§ Ejercicio 1:
Convierte en una lista breve el párrafo del texto que comienza con «Me interesó en algún punto» y conserva sus ideas principales.
§ Ejercicio 2:
Retoma el texto sobre la escritura de los cuentos y continúalo a partir de su última oración.

§ Texto del documento:
══════════

Los cuentos me salieron rápido porque, cuando me iba a dormir, sin sueño, abrazada a mi marido que siempre se duerme antes, pensaba con mucha dedicación su dispositivo. ¿De qué iba a disfrazar al abuso? ¿En qué escenario iba a emplazarlo cada vez? ¿Cómo iba a narrarlo de forma elíptica, sin decir nunca la palabra abuso? ¿Cómo iba a conseguir que la sospecha quedara latiendo, y que sólo hubiera señales para quien quisiera advertirlas? ¿Quizás haciendo que sus protagonistas no lo comprendieran, pero el lector sí?
¿Que los niños llamaran al abuso de otro modo, lo confundieran con un rito religioso, por ejemplo, o que se insinuara por la precocidad del lenguaje de la niña o, al contrario, por la inocencia con que le pregunta a su mamá algo inconcebible? ¿Podía usar una narradora anciana y confundida? ¿O una adulta segura de sí, y que sólo descubriéramos en una fisura de su conducta la huella del trauma? ¿Podía una niña contarnos, totalmente convencida, que estaba a punto de tener un bebé con su empleada doméstica?
Me interesó en algún punto que el artificio fuera lingüístico. Que en algunos casos el lenguaje, por ejemplo, de la narradora-niña, al ser limitado –sin acceso a palabras del mundo adulto–, sirviera a la vez para ocultar y para develar. Para ocultar mal. También quise incluir cuentos en los que no hubiera ningún abuso, pero donde el sexo estuviera extrañado, enrarecido, o, para decirlo más precisamente, que el sexo circulara por fuera de sus canales esperables.

Mi mamá tiene un calefón muy viejito, el mechero del piloto se abrió como una flor y el fuego sale también por otros costados. Siempre que lo veo pienso en mi libro, con el sexo escapándose por todas partes, colándose en el catecismo, en el geriátrico, en la consulta médica, en la habitación de servicio, en la cruza de perros siberianos, en la fractura de un brazo, en el mordisco a un bebé amado, en un cuadro de Franz Marc, en las cuentas de la casa que hace la pareja a fin de mes.
El desperfecto en el calefón de mi mamá tiene su riesgo, pero a ella la asusta más cambiarlo, porque habría que romper la pared (dejo acá el instante para cerrar los ojos y ver el posible simbolismo). A veces lo resuelve tolerando el miedo, y a veces apagándolo y usando sólo el agua fría (dejo acá otro instante también).

══════════

§ Datos del ejercicio:
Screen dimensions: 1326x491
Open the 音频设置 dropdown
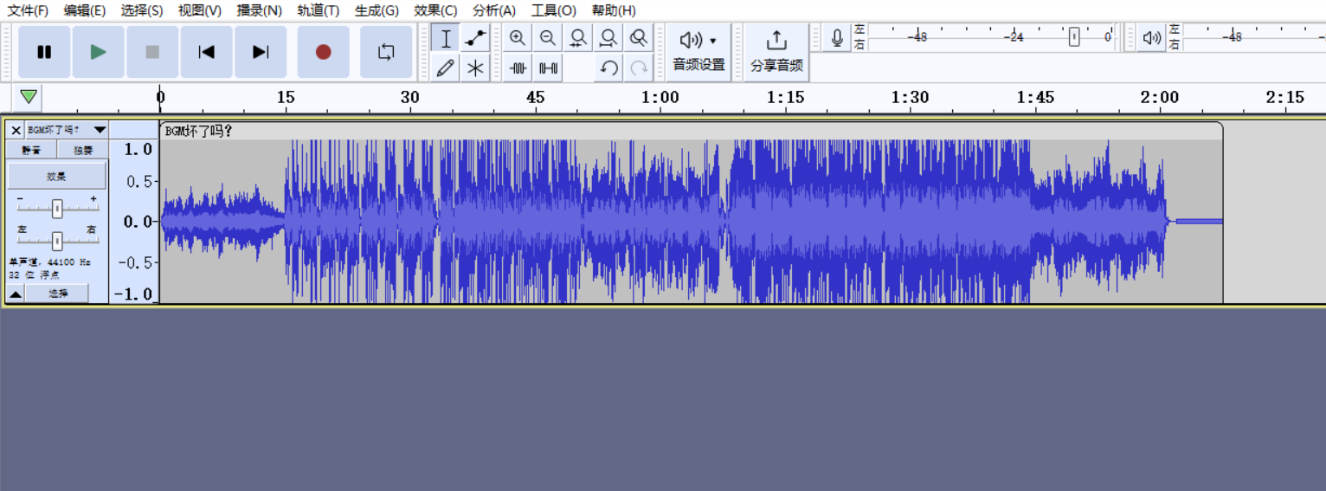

══════════

§ Resultado 1:
- Me interesó que el artificio fuera lingüístico.
- En algunos casos, el lenguaje limitado de la narradora-niña, sin acceso a palabras del mundo adulto, serviría a la vez para ocultar y para develar, es decir, para ocultar mal.
- También quise incluir cuentos sin ningún abuso, pero con el sexo extrañado, enrarecido, circulando por fuera de sus canales esperables.

§ Resultado 2:
En la escritura de ficción, dice Flannery O’Connor, los sentimientos no se deben enunciar de modo general, abstracto ni explicativo. Si uno parte de un concepto, supongamos la imposibilidad de una familia para confrontar el abuso, no va a servir de nada escribir “era una familia con imposibilidad para confrontar el abuso”. Es preciso situar el concepto en tiempo y espacio y repartirlo en personajes que van a interactuar para que nosotros, lectores, recibamos el impacto de esa situación.
Así que me saqué a mí misma del medio. No hice catarsis ni tampoco me puse a teorizar sobre el asunto. Tenía muy claro que el libro no era una denuncia, no era un panfleto, no era una autobiografía, no era autoficción ni literatura en primera persona conmigo como personaje (para eso ya tenía mis dos libros anteriores). No venía a hacer justicia y los cuentos no tenían que salir victoriosos con un pañuelo verde flameando en la muñeca.

En estos cuentos el conflicto no queda saldado para bien. Apenas si queda visible. Pero queda visible, atención, eso es lo importante. Lo que busqué es apuntar a un lector, a una lectora, que de algún modo “descubra” qué es lo que pasa, o que, si no lo consigue del todo, al menos sienta la anomalía. La incomodidad.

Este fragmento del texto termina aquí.